Guidelines for operating large stake pools

This section provides guidelines for operators of large stake pools, specifically how to manage the risks and complexity of maintaining significant stake or multiple pools. Operators of smaller stake pools may also find much of this advice useful to them.

Main recommendations

Consider reliability and robustness. Stake pools require high-reliability servers with:
- Resilient compute capability.
- Robust networking capability.
Consider networking requirements carefully:
- High bandwidth connections are essential to run a relay node (e.g., 5 Mbit/s + 0.1 Mbit/s per downstream peer as a capacity planning number).
Operate sufficient relay nodes as well as stake pools:
- Relay nodes are necessary for the maintenance of the network.
- Provision two relay nodes for each active stake pool.
Be aware of system and network performance, especially if using virtualized or shared servers:
- Each stake pool may need its own dedicated hardware resources (compute, memory, and network).
- It is recommended to use different servers for stake pools and relay nodes.
- Virtualization may complicate the process of determining whether stake pools have adequate resources.
Do not replicate stake pools on the network:
- Stake pool replication is adversarial behavior, which may lead to blocks being rejected.
- Use high-reliability techniques to switch between duplicate or back-up servers without exposing both simultaneously to the network.
Stake pools should have limited network connections:
- This reduces stake pool exposure to denial-of-service (DOS) attacks and improves performance.
- Relay nodes should handle the larger portion of network traffic.
- Stake pools should only be connected to trusted nodes (relay and/or stake generating).
- Stake pools and relay nodes should restrict the services that are exposed (e.g., using a firewall).
Security is paramount:
- Use airgapping when signing transactions – do not store cold keys on an online server (including the one that is running a stake pool or a relay node).
- Use hardware wallets for high-value private keys, where possible.
- Where private keys cannot be stored in hardware wallets (e.g., cold keys), store them offline.
- Be aware of and plan for enforced key rotations using the key evolving signature (KES) scheme.

Managing risks and complexity

Operating stake pools effectively is crucial to ensure the long-term health and liveliness of decentralization on Cardano.
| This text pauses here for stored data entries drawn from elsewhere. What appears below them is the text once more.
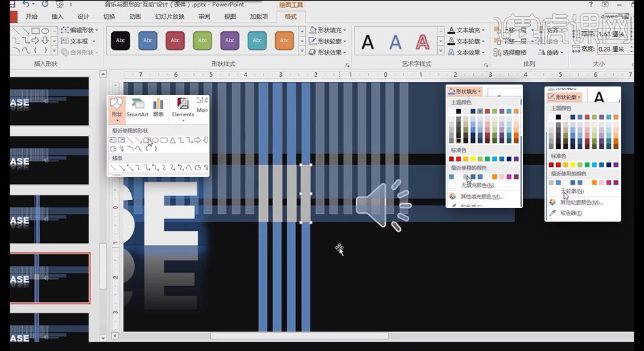Select the yellow standard color in the fill panel
The image size is (644, 351).
473,159
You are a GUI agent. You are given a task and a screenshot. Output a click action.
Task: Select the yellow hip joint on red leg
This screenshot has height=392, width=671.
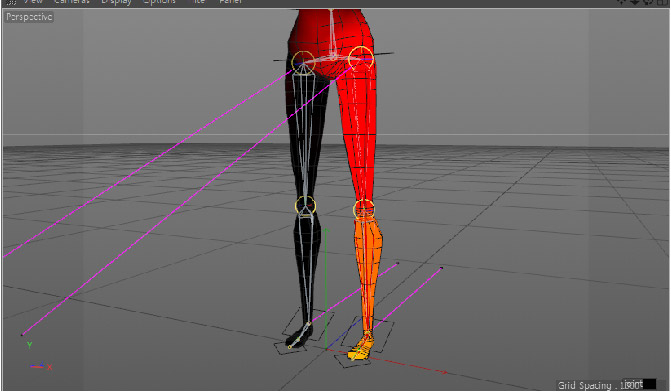[x=361, y=57]
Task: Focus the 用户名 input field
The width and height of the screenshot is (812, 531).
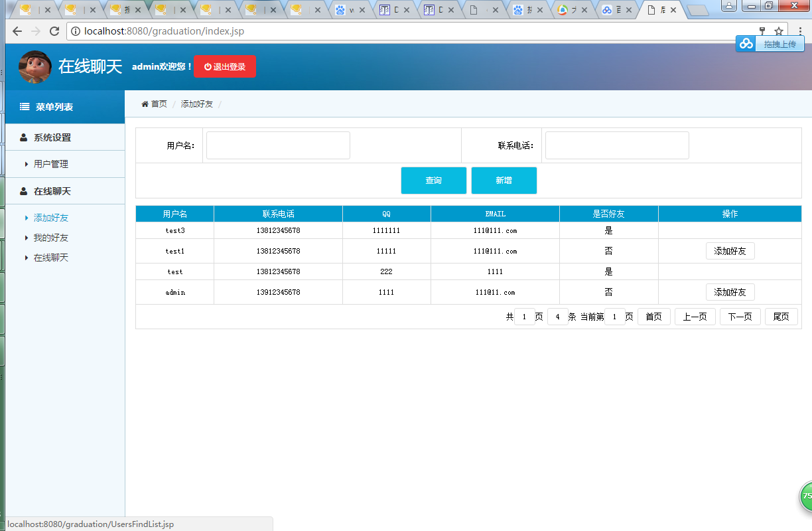Action: tap(278, 145)
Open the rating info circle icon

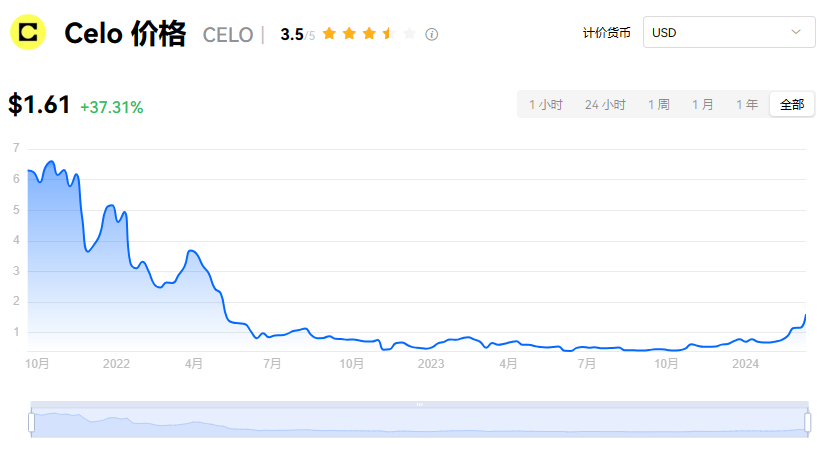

When a stake pool operator (SPO) operates multiple stake pools (or has a single pool that directly controls a significant percentage of the total staked ada), they may have a significant effect on the overall system throughput as a consequence of the “proof-of-stake” principle.
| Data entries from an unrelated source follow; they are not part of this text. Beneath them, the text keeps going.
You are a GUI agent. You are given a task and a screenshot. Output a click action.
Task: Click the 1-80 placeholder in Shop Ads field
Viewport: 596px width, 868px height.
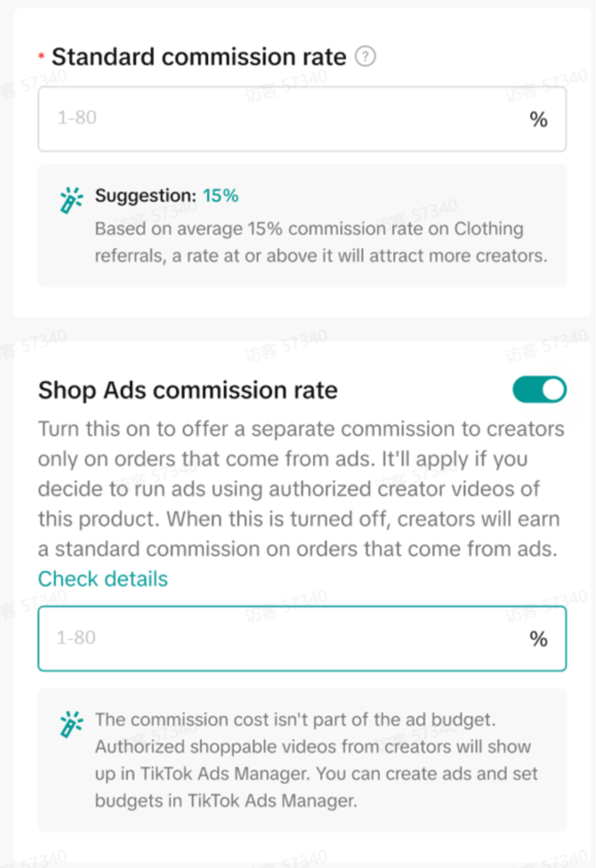click(x=76, y=637)
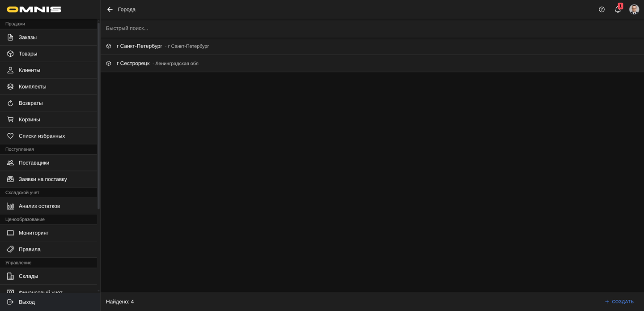Click the Возвраты refresh arrow icon
The image size is (644, 311).
(10, 103)

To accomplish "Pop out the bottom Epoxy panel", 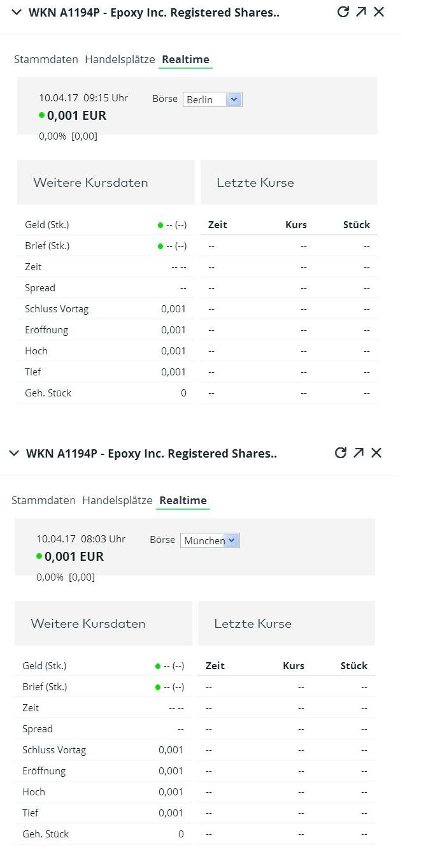I will pos(359,452).
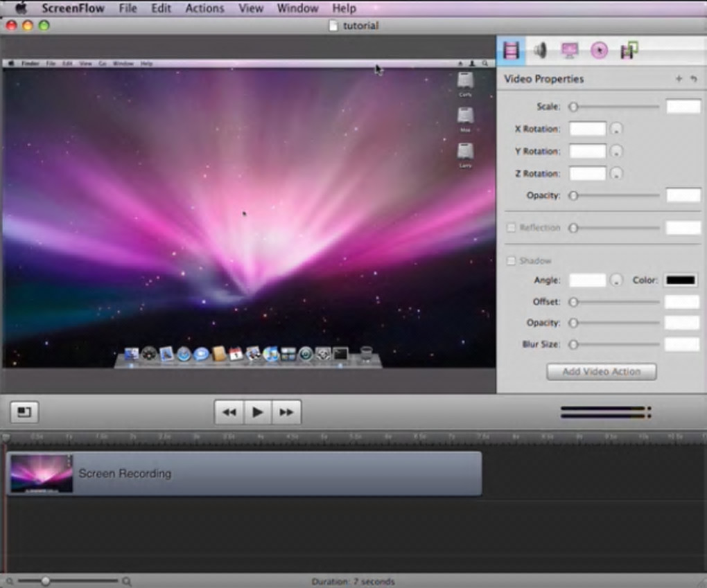This screenshot has width=707, height=588.
Task: Open the Video Properties tab icon
Action: (512, 50)
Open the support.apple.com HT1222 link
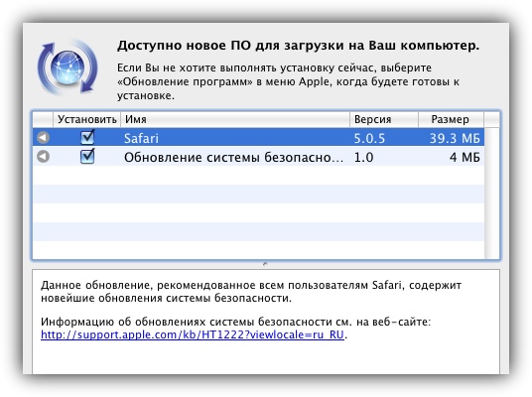 193,334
The Cardano design and security analysis assume that each stake pool operates in a broadly independent and mutually supportive (non-adversarial) manner. This means that large SPOs have a particular responsibility to ensure that their operation supports the needs of the network as a whole. For this, it is essential to evaluate and address common risks that may be experienced in stake pool operations.
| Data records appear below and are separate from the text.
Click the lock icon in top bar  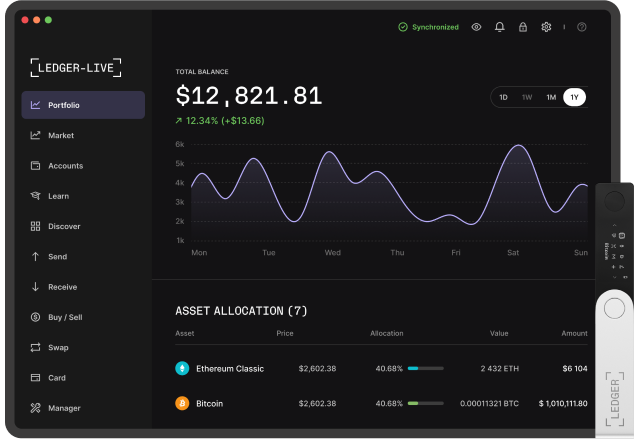tap(522, 27)
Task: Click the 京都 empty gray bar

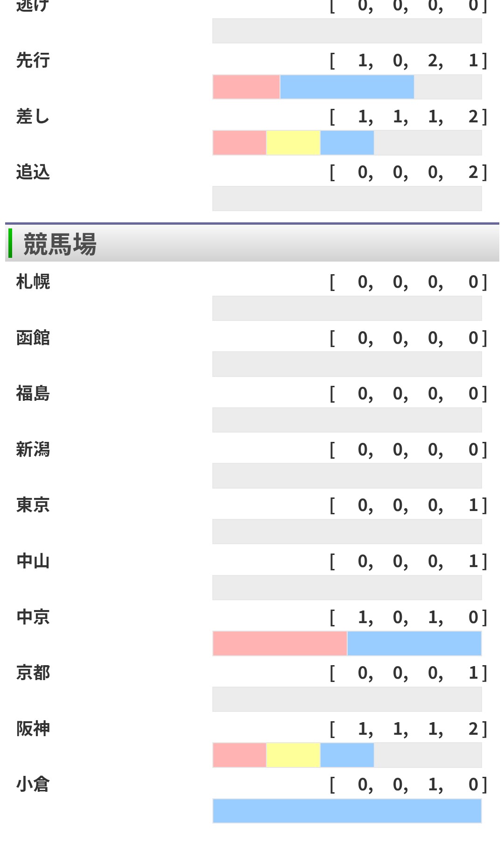Action: click(347, 699)
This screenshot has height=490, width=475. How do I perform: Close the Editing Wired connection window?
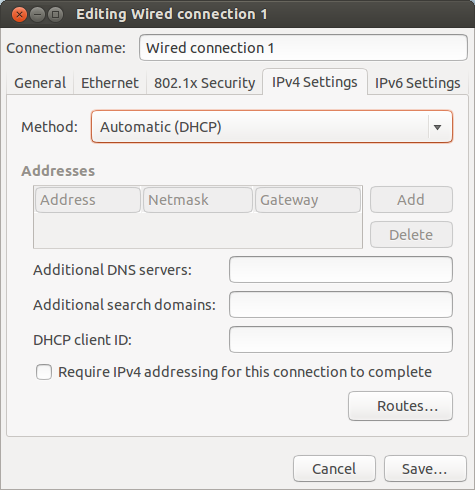(19, 15)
Virtualization and containerization risks

Because stake pools and relay nodes have specific real-time requirements, it is generally not recommended to run Cardano nodes on virtualized resources without undertaking careful performance, reliability, and security analyses. The mapping of Cardano nodes to the underlying physical infrastructure must consider timing issues for block production and propagation.

Security and common-mode failures

The risks of operating a stake pool using container-based virtualization include increased chances of common-mode system failures, resource contention, and increased exposure to security risks (including DOS attacks and loss of private keys). The use of containerized environments, where relay nodes share the same physical infrastructure as stake pool nodes, may impact real-time requirements on block production and networking infrastructure, thus reducing stake pool income. Moreover, concentrating network connections (as may happen with virtualized or containerized services) increases the chances of a DOS attack, as well as reduces network redundancy in non-obvious ways. In a virtualized or shared environment, a single NIC/cable failure or DOS attack, for instance, might then affect multiple stake pools or relay nodes, including those that might be run by different SPOs.

Shared resources

The diffusion of a newly minted block causes a “pulse” of activity to occur. Stake pools and relay nodes that share physical computing resources will be forced to compete for shared CPU, memory, storage, networking, and other resources. The demand for these resources is not smooth, it is correlated by the block diffusion. This can negatively affect block production or result in blockchain synchronization failures. Under some conditions, performance can degrade in a non-linear way (e.g., adding a second node may reduce performance by more than 50%). To eliminate such risks, it is important to analyze performance requirements not only for the typical load but also for limit cases.

Maintenance and upgrade

System maintenance and upgrades should be always taken into consideration. Although migration of a virtualized instance to new hardware, or duplication of a running instance might seem easy, this commonly results in some timing disruption. This is more significant in a real-time setting (such as Cardano) than for typical data processing applications, which often have high levels of replication and redundancy. System upgrades may also have unexpected effects on the virtualized system’s performance, or occasionally, functionality. SPOs, therefore, need to be aware of underlying system maintenance and take appropriate action to avoid losing blocks (and income).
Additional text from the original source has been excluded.